Bioconductor / DelayedArray

A unified framework for working transparently with on-disk and in-memory array-like datasets
https://bioconductor.org/packages/DelayedArray
24 stars 9 forks source link

colMaxs/rowMaxs and colMins/rowMins useNames behavior incorrect in RELEASE_3_17 #107

Closed PeteHaitch closed 1 year ago

PeteHaitch commented 1 year ago

Hi @hpages,

Similar to #106, these methods for DelayedMatrix objects are defined in DelayedArray rather than DelayedMatrixStats and the default useNames behaviour is incorrect in RELEASE_3_17.

suppressPackageStartupMessages(library(DelayedMatrixStats))

x <- matrix(
  -5:6,
  nrow = 3,
  ncol = 4,
  dimnames = list(c("R1", "R2", "R3"), c("C1", "C2", "C3", "C4")))
X <- DelayedArray(x)

f <- c("colMaxs", "colMins", "rowMaxs", "rowMins")

for (ff in f) {
  print(ff)
  # foo,matrix-method (no names, consistent with matrixStats < v1.0.0)
  print(get(ff)(x))
  # foo,DelayedMatrix-method (has names but shouldn't)
  print(get(ff)(X))
}
#> [1] "colMaxs"
#> [1] -3  0  3  6
#> C1 C2 C3 C4 
#> -3  0  3  6 
#> [1] "colMins"
#> [1] -5 -2  1  4
#> C1 C2 C3 C4 
#> -5 -2  1  4 
#> [1] "rowMaxs"
#> [1] 4 5 6
#> R1 R2 R3 
#>  4  5  6 
#> [1] "rowMins"
#> [1] -5 -4 -3
#> R1 R2 R3 
#> -5 -4 -3

BiocManager::version()
#> [1] '3.17'
BiocManager::valid()
#> 'getOption("repos")' replaces Bioconductor standard repositories, see
#> 'help("repositories", package = "BiocManager")' for details.
#> Replacement repositories:
#>     CRAN: https://cloud.r-project.org
#> [1] TRUE

Created on 2023-08-08 with reprex v2.0.2

hpages commented 1 year ago

This was a concious decision I made a long time ago, that all row/col summarization methods defined in DelayedArray would follow the lead of rowSums/colSums and rowMeans/colMeans in base R by propagating the rownames/colnames, independently of what matrixStats was doing. So at the time I chose consistency with base R over consistency with matrixStats.
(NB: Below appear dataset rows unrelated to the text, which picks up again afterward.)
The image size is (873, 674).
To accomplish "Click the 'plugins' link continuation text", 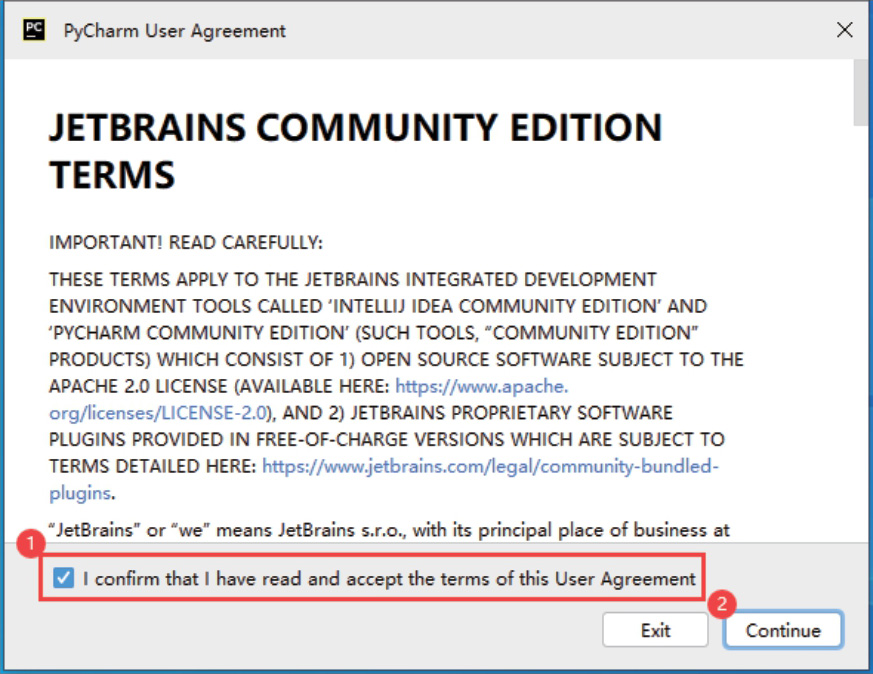I will click(x=80, y=492).
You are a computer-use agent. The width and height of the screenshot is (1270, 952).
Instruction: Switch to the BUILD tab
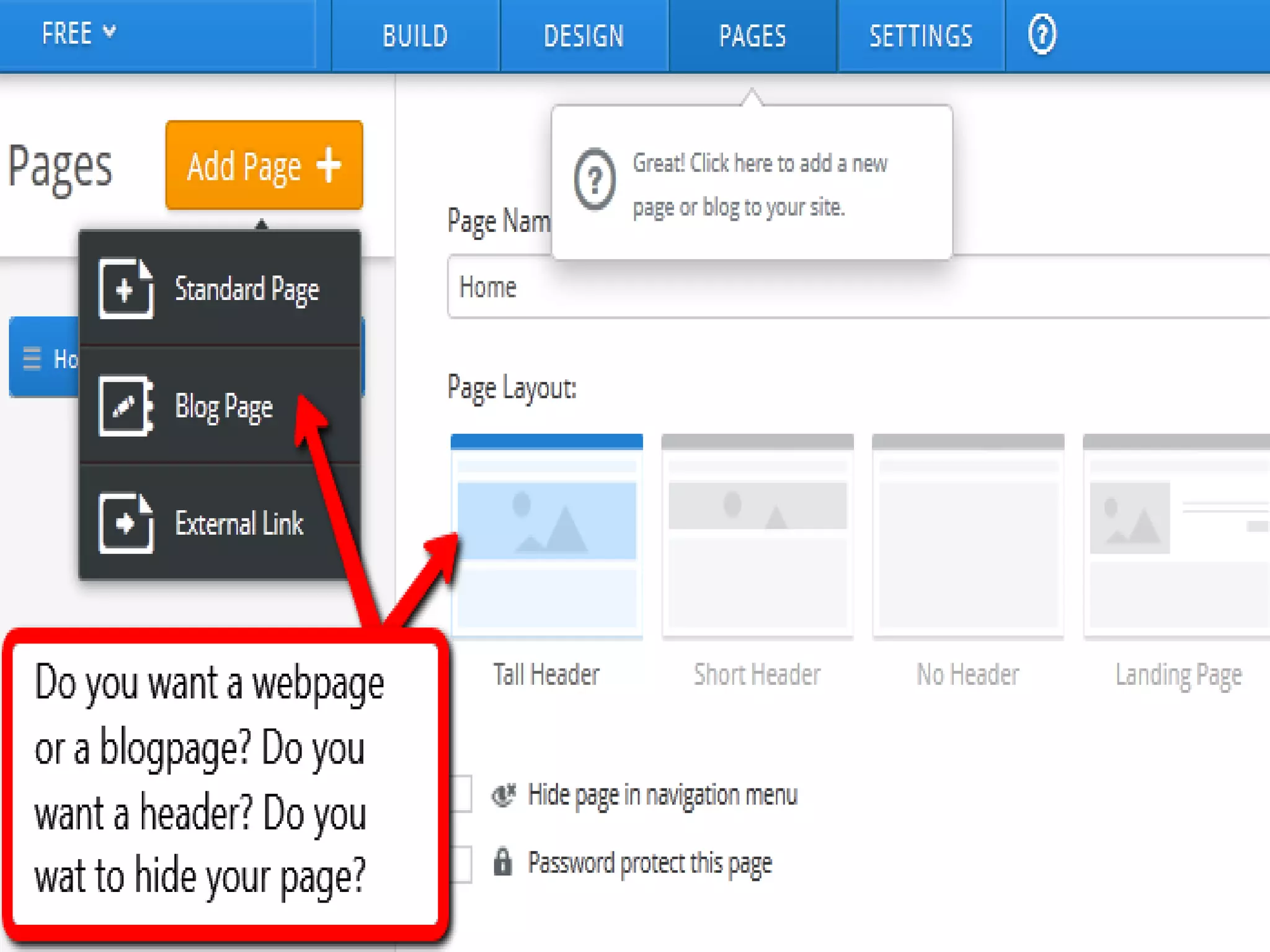click(x=415, y=36)
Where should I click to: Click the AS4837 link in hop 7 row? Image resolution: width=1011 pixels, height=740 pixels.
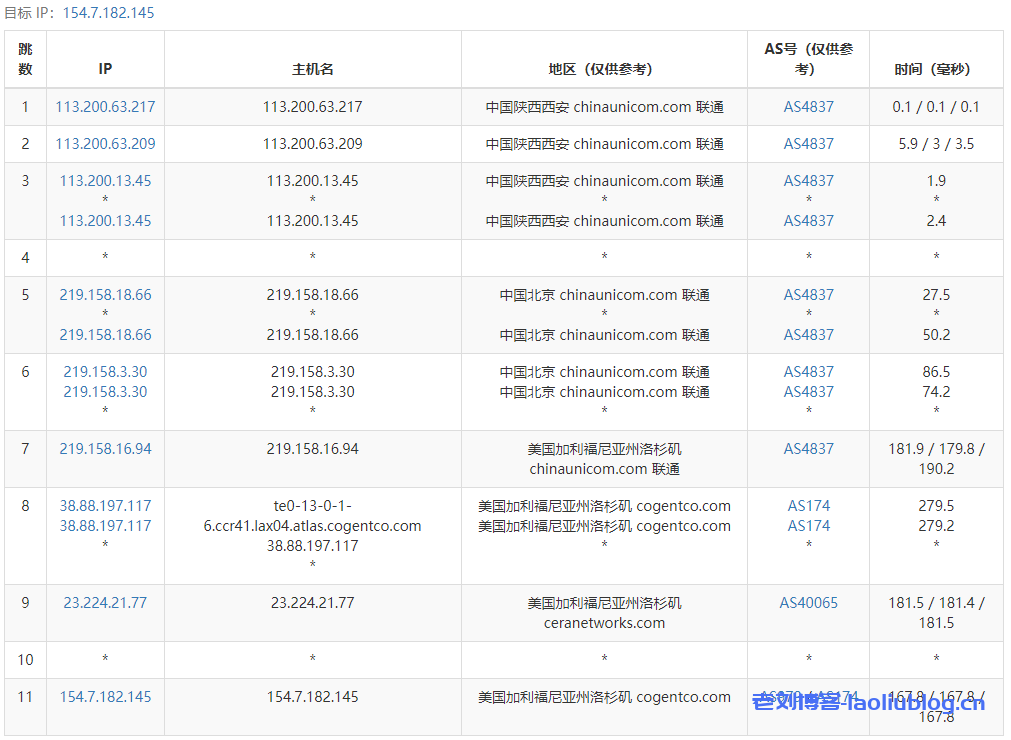tap(808, 449)
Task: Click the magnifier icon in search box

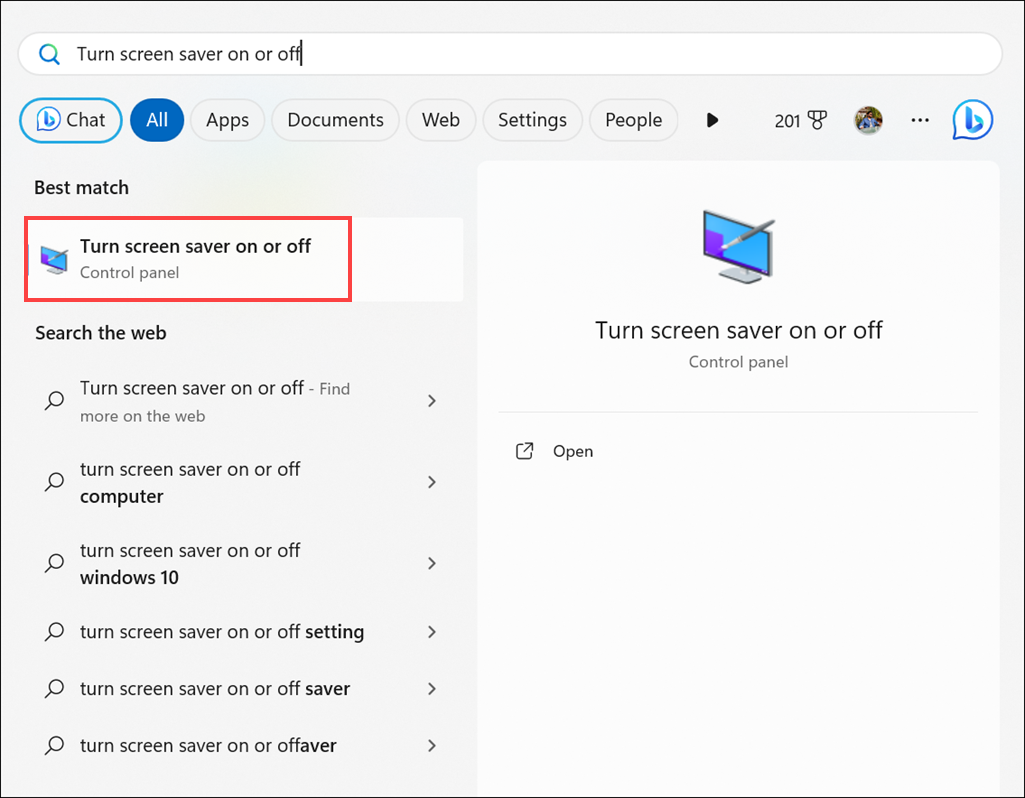Action: point(49,54)
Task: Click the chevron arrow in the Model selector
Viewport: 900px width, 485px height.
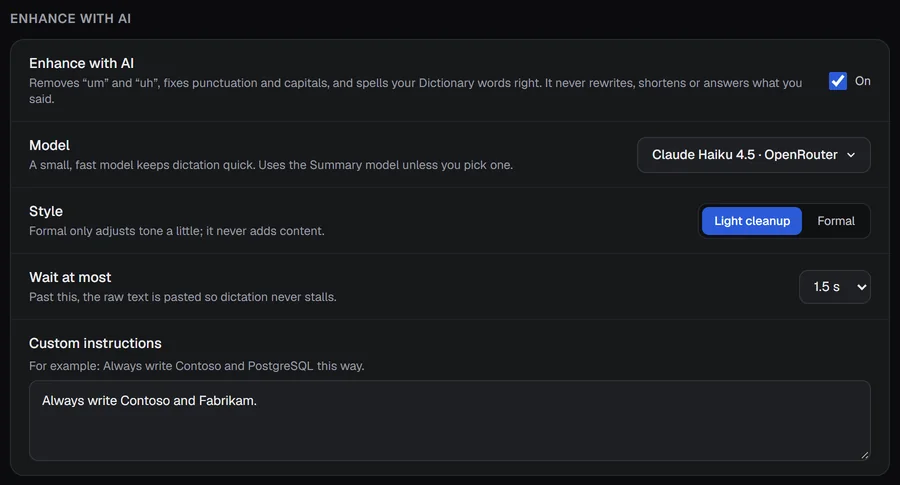Action: (x=851, y=155)
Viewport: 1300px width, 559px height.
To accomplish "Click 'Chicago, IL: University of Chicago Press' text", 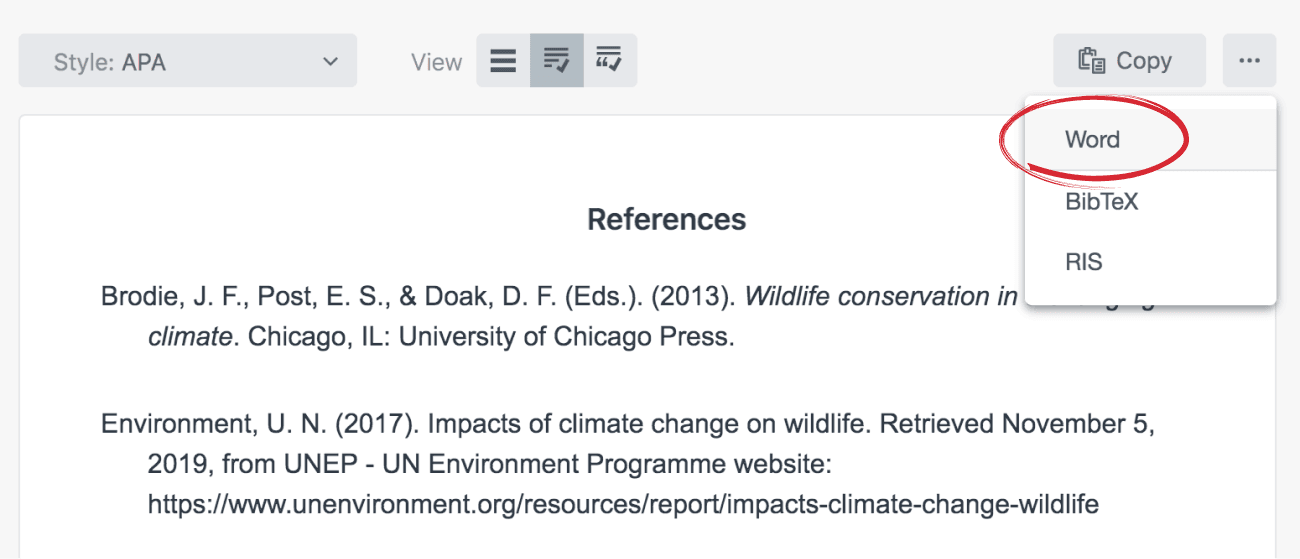I will pyautogui.click(x=490, y=337).
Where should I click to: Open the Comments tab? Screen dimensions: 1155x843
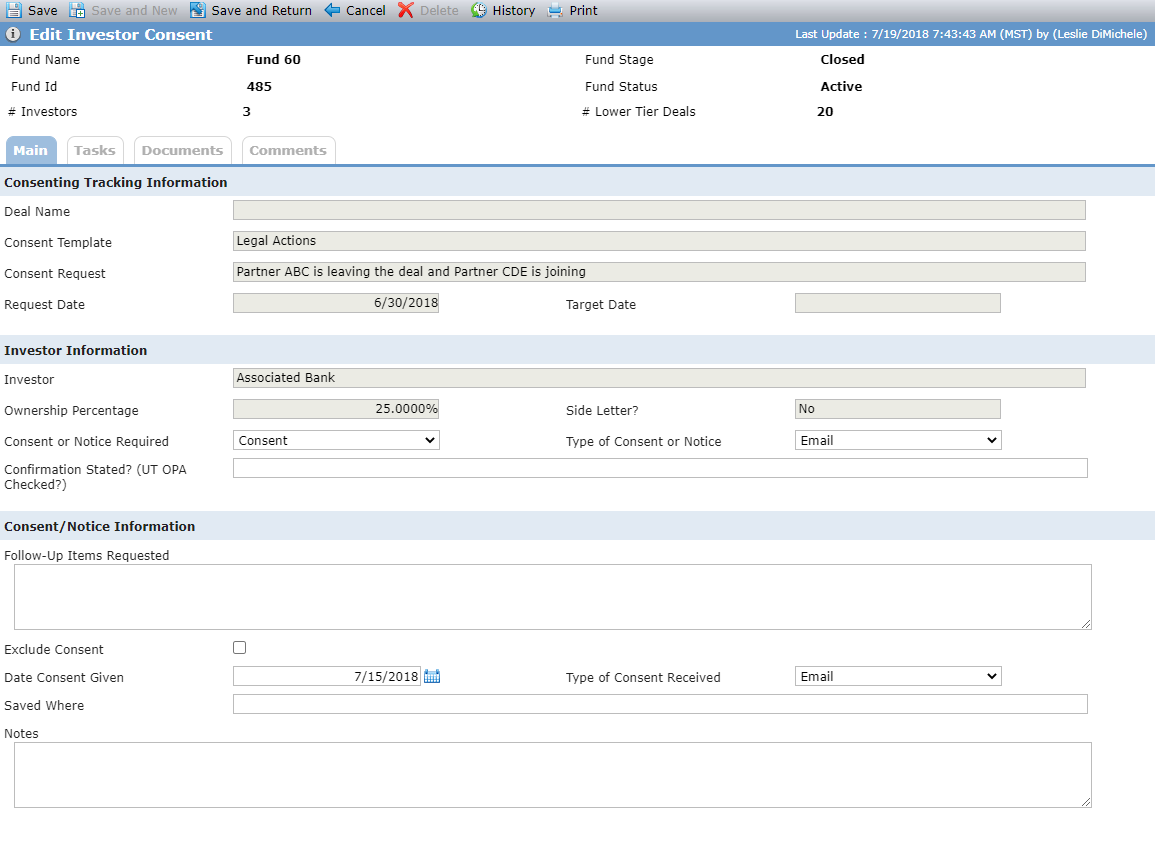point(288,150)
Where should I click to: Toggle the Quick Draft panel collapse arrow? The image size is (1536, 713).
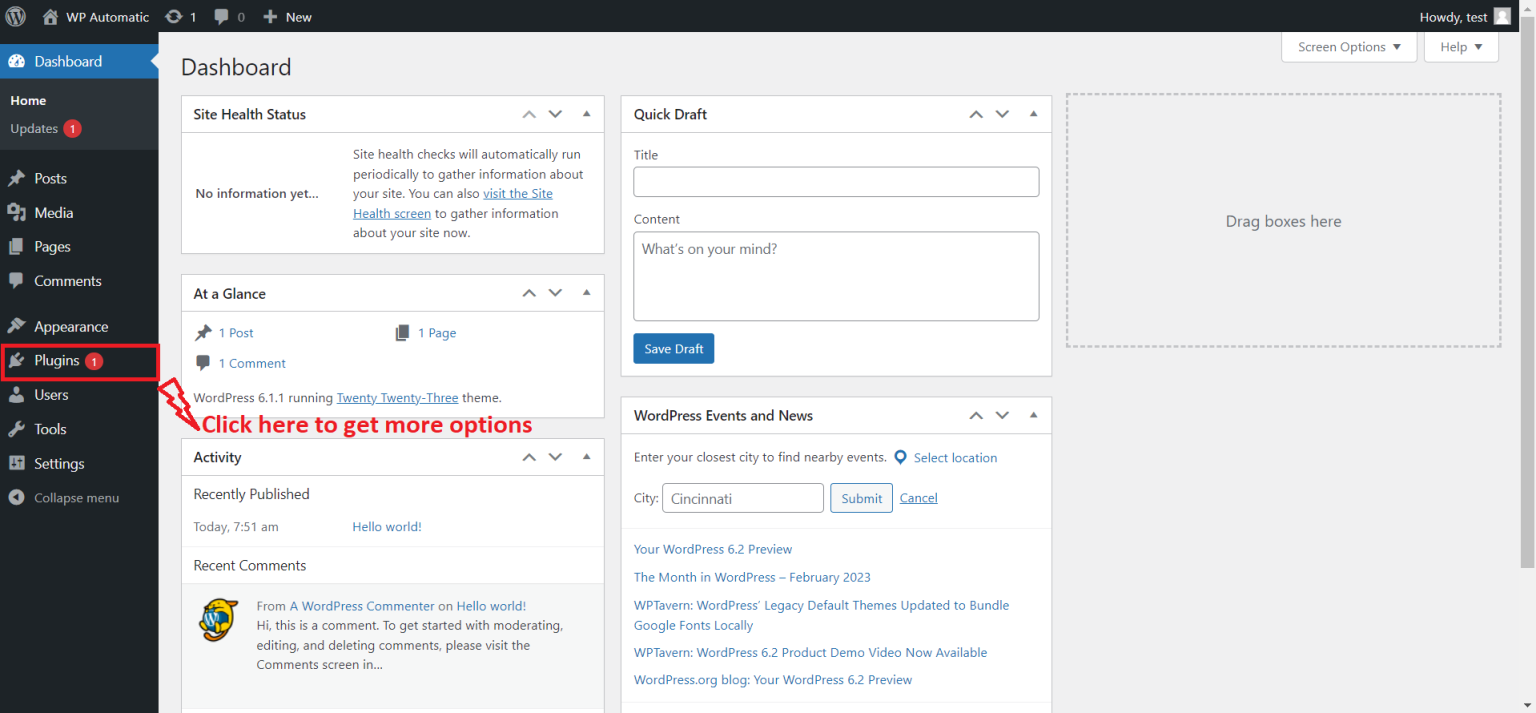pyautogui.click(x=1034, y=114)
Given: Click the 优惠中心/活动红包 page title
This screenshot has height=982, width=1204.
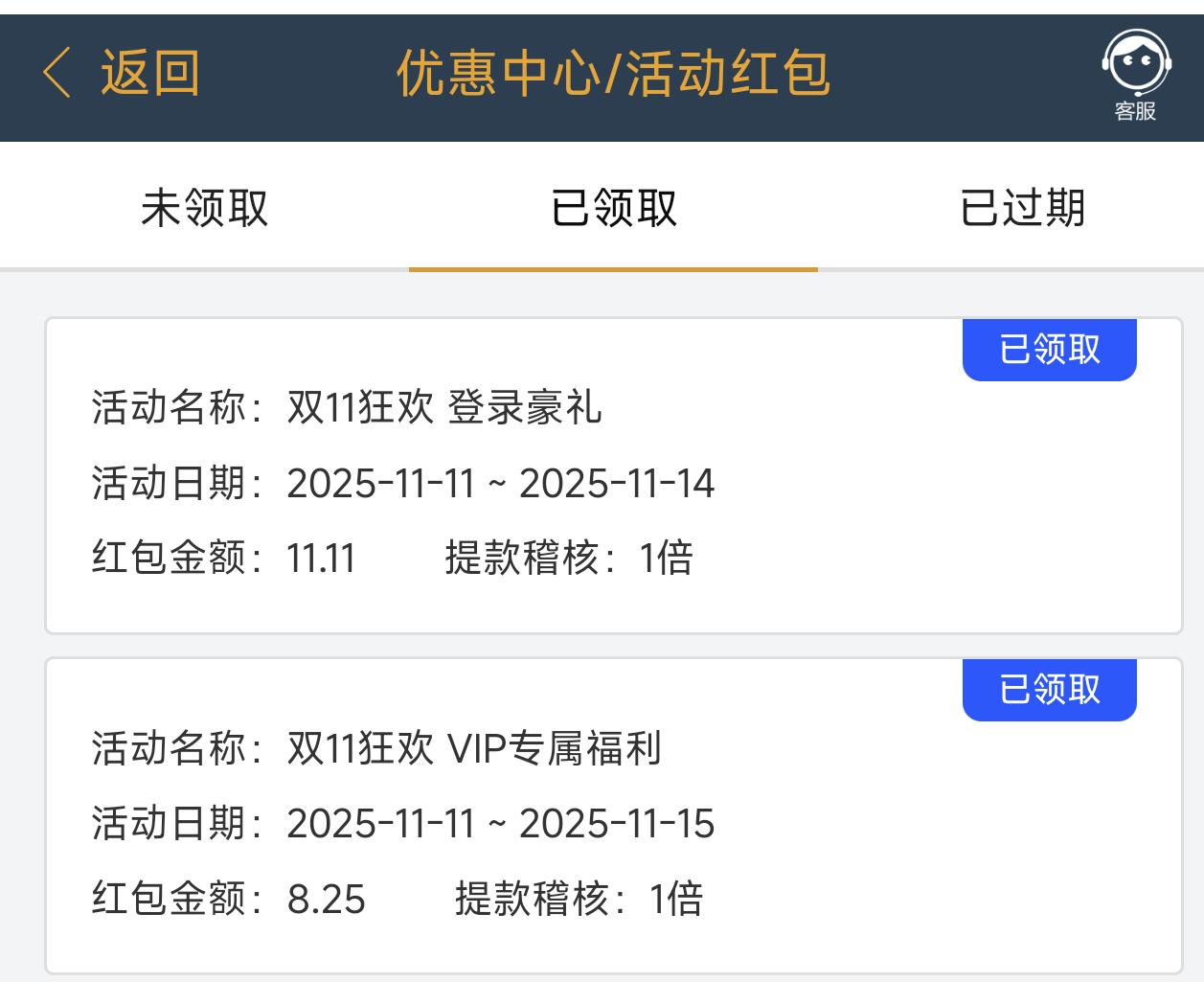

Note that I made the same choice for SparseMatrix objects (but those are much more recent). With BioC 3.17:

library(SparseArray)
rowMaxs(SparseArray(x))
# R1 R2 R3 
#  4  5  6 

I'm not too keen to change this just in BioC 3.17. rowMaxs/colMaxs and rowMins/colMins have propagated the rownames/colnames forever on a DelayedMatrix object, and, starting with BioC 3.18, this behavior is now consistent with matrixStats and MatrixGenerics. So making an exception for BioC 3.17 doesn't sound like a good idea. Plus this would mean changing the behavior of code that was released more than 3 months ago.

Hope that makes sense?

H.

PeteHaitch commented 1 year ago

That all makes sense, thanks for the explanation. I'll just tweak DelayedMatrixStats tests in RELEASE_3_17 to accommodate that.